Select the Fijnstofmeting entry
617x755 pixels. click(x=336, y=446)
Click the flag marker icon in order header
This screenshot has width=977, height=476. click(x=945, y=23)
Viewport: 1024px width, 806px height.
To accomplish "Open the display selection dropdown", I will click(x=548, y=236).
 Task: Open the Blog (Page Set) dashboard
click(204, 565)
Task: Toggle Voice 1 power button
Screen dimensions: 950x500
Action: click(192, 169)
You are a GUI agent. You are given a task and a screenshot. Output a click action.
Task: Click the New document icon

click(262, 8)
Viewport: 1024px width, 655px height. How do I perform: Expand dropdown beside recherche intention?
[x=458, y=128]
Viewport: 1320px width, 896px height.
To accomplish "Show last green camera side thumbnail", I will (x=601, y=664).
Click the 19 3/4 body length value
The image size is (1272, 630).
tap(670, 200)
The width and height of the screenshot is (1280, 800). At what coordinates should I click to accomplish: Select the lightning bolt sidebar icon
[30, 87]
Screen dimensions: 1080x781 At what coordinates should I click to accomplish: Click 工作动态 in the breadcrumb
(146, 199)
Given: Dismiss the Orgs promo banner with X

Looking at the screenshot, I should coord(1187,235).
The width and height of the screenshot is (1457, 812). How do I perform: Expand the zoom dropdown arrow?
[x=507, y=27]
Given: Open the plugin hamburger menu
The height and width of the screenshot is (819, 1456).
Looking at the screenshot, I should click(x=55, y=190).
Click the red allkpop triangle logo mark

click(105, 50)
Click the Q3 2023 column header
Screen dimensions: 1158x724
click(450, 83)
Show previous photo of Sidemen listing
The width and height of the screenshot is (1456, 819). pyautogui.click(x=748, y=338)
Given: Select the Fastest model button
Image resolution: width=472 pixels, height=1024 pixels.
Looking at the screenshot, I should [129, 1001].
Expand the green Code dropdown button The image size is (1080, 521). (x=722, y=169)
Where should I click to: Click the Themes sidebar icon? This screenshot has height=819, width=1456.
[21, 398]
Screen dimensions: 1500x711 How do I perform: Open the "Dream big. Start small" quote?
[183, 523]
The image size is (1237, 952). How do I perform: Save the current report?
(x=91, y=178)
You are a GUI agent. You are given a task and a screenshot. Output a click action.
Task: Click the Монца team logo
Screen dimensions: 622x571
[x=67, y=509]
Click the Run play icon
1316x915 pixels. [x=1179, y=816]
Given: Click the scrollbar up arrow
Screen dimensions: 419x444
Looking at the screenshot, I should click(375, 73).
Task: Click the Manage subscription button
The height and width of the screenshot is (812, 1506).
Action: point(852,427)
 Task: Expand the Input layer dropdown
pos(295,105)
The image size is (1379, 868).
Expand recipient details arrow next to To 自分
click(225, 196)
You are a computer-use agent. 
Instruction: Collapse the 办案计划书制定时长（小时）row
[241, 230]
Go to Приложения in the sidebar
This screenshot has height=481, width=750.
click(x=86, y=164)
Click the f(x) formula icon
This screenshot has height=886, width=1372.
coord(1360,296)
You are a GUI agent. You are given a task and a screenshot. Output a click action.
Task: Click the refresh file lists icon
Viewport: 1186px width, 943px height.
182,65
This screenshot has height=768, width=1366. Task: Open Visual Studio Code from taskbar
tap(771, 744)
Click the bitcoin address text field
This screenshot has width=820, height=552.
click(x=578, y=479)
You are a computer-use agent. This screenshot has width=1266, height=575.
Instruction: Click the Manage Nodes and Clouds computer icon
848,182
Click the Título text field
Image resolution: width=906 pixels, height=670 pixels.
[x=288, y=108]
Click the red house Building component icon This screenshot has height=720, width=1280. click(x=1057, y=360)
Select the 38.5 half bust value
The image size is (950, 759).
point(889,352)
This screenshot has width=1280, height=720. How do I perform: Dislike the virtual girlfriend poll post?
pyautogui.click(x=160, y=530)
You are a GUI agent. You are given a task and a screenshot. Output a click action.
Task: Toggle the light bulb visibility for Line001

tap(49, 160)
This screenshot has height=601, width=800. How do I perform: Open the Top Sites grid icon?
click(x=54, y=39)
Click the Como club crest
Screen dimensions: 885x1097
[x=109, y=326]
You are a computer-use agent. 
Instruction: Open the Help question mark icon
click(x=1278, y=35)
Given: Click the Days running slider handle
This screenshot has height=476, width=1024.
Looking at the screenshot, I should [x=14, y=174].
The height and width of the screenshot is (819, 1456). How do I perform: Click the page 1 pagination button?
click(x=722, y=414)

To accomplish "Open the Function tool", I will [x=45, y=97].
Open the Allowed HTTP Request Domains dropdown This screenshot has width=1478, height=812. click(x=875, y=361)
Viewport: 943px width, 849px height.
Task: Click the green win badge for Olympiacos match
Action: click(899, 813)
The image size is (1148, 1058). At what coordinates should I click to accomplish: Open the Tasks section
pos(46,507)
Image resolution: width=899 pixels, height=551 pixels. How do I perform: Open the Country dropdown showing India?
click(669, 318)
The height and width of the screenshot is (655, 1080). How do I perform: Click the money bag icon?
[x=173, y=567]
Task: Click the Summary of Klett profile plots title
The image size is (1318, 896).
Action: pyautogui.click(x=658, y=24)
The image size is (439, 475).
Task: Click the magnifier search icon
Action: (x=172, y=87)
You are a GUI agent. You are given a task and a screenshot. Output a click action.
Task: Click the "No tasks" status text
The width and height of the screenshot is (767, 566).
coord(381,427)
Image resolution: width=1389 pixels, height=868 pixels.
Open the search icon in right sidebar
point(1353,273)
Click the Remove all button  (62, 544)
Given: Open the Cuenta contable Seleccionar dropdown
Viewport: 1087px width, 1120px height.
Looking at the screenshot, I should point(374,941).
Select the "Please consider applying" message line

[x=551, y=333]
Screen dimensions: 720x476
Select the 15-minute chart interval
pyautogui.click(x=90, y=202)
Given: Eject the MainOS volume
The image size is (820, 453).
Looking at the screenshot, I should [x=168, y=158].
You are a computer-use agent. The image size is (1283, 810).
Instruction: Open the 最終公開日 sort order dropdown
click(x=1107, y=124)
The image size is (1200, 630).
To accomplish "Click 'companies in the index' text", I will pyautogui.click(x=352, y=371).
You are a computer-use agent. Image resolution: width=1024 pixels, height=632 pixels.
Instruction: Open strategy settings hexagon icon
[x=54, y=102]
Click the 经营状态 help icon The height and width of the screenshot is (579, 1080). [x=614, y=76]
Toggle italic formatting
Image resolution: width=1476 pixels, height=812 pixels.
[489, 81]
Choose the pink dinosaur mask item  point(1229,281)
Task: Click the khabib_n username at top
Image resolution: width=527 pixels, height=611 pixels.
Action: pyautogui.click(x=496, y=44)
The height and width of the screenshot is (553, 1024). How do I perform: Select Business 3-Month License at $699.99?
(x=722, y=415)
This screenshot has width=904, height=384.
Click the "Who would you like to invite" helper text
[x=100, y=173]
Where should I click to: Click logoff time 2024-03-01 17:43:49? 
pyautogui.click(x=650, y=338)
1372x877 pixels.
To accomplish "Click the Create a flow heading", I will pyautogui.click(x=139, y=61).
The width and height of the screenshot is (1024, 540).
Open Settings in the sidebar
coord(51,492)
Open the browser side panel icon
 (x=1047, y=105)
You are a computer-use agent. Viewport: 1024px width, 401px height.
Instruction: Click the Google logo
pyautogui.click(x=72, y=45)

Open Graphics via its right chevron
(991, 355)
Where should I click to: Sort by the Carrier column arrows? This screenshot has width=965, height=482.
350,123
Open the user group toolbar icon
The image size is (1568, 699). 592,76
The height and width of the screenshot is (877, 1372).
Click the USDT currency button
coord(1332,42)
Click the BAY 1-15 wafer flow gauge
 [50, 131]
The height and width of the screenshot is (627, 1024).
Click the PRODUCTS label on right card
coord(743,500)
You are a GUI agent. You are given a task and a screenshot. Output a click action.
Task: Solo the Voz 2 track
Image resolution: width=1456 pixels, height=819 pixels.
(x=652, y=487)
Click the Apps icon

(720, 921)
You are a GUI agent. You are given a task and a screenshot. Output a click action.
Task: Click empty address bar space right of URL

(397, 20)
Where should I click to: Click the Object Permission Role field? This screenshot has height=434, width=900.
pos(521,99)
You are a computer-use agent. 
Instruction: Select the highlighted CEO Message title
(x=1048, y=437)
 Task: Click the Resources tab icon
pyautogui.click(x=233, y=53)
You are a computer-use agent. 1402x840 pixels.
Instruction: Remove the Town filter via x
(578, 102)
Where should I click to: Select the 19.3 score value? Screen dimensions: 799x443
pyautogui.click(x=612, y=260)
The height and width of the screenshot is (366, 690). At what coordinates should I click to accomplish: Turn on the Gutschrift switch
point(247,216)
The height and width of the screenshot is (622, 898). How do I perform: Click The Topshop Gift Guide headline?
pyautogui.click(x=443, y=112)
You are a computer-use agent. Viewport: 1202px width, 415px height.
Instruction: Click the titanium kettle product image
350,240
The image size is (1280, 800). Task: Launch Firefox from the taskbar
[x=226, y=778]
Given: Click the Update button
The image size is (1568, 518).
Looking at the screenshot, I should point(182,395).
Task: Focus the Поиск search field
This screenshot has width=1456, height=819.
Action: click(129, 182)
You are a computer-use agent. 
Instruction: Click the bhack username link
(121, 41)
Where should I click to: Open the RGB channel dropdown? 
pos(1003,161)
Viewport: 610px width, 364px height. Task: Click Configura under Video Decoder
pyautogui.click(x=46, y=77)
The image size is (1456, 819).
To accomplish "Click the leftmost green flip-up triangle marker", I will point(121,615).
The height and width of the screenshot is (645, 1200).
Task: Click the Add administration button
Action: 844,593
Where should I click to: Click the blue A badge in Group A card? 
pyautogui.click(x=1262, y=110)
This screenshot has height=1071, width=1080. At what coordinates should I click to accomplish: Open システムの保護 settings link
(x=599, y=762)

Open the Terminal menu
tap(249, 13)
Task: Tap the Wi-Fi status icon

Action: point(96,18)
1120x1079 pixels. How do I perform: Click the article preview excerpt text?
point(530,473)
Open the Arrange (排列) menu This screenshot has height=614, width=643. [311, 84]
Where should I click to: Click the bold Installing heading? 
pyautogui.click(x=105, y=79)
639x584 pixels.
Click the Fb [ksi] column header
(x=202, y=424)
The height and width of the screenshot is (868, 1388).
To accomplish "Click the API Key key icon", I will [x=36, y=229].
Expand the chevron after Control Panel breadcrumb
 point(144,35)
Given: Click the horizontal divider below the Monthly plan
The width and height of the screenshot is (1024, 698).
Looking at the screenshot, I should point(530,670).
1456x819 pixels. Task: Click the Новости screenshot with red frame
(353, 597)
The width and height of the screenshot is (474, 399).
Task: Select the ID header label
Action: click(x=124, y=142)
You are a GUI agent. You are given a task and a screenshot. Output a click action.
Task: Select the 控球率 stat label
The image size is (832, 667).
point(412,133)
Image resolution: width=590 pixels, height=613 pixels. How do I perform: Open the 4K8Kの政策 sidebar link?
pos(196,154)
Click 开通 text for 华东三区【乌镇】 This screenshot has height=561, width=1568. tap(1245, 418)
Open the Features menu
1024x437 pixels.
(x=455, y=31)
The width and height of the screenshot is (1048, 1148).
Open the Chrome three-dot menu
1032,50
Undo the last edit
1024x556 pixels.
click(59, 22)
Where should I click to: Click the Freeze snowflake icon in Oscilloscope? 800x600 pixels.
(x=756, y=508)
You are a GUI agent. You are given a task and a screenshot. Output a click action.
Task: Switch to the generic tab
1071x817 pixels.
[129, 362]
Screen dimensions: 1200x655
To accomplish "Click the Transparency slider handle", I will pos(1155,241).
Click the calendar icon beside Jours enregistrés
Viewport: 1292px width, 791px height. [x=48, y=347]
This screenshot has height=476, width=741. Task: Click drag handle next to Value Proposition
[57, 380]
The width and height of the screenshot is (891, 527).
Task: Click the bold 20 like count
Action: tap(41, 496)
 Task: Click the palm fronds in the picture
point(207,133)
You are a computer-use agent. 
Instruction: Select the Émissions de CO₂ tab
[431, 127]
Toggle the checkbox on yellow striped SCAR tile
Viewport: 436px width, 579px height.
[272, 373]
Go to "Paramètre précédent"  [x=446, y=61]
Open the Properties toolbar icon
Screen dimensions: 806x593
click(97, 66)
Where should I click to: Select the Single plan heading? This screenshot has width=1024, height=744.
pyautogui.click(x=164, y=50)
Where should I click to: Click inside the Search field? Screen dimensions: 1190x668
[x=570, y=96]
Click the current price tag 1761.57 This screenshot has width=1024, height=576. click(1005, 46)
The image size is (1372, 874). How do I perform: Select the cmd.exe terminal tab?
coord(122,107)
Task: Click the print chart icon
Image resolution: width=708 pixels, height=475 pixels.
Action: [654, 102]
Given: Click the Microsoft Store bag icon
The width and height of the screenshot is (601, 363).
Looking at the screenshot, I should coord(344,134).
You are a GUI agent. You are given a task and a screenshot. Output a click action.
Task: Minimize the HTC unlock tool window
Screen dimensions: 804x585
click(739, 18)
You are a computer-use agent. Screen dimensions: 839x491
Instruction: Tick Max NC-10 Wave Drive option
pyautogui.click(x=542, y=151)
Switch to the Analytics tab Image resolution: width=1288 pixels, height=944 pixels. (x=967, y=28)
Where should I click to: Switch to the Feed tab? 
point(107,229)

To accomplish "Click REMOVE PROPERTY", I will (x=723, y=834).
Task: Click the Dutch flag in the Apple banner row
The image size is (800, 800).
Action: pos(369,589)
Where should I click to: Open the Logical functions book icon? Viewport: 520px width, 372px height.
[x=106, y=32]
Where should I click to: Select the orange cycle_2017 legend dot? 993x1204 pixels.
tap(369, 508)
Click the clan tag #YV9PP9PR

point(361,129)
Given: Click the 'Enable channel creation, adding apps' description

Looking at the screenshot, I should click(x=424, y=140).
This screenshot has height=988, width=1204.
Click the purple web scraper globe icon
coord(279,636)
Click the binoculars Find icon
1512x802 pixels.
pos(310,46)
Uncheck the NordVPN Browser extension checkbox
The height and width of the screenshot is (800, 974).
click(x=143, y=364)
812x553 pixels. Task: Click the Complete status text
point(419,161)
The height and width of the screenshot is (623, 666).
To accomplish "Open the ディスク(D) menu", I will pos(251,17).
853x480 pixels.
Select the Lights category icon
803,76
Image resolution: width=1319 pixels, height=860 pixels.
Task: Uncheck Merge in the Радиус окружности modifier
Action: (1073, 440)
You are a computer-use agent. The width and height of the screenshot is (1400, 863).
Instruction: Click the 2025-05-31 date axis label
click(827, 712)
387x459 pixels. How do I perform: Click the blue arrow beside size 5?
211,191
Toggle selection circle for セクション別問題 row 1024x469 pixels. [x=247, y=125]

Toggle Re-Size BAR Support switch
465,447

### TASK GOAL
Copy the rows verbatim, from the line containing "Where should I click to: Click inside" up to and including the line containing "will (x=723, y=834).".

### EXERCISE SOLUTION
Where should I click to: Click inside the Search field? Screen dimensions: 1190x668
[x=570, y=96]
Click the current price tag 1761.57 This screenshot has width=1024, height=576. click(1005, 46)
The image size is (1372, 874). How do I perform: Select the cmd.exe terminal tab?
coord(122,107)
Task: Click the print chart icon
Image resolution: width=708 pixels, height=475 pixels.
Action: [654, 102]
Given: Click the Microsoft Store bag icon
The width and height of the screenshot is (601, 363).
Looking at the screenshot, I should coord(344,134).
You are a GUI agent. You are given a task and a screenshot. Output a click action.
Task: Minimize the HTC unlock tool window
Screen dimensions: 804x585
click(739, 18)
You are a computer-use agent. Screen dimensions: 839x491
Instruction: Tick Max NC-10 Wave Drive option
pyautogui.click(x=542, y=151)
Switch to the Analytics tab Image resolution: width=1288 pixels, height=944 pixels. (x=967, y=28)
Where should I click to: Switch to the Feed tab? 
point(107,229)

To accomplish "Click REMOVE PROPERTY", I will (x=723, y=834).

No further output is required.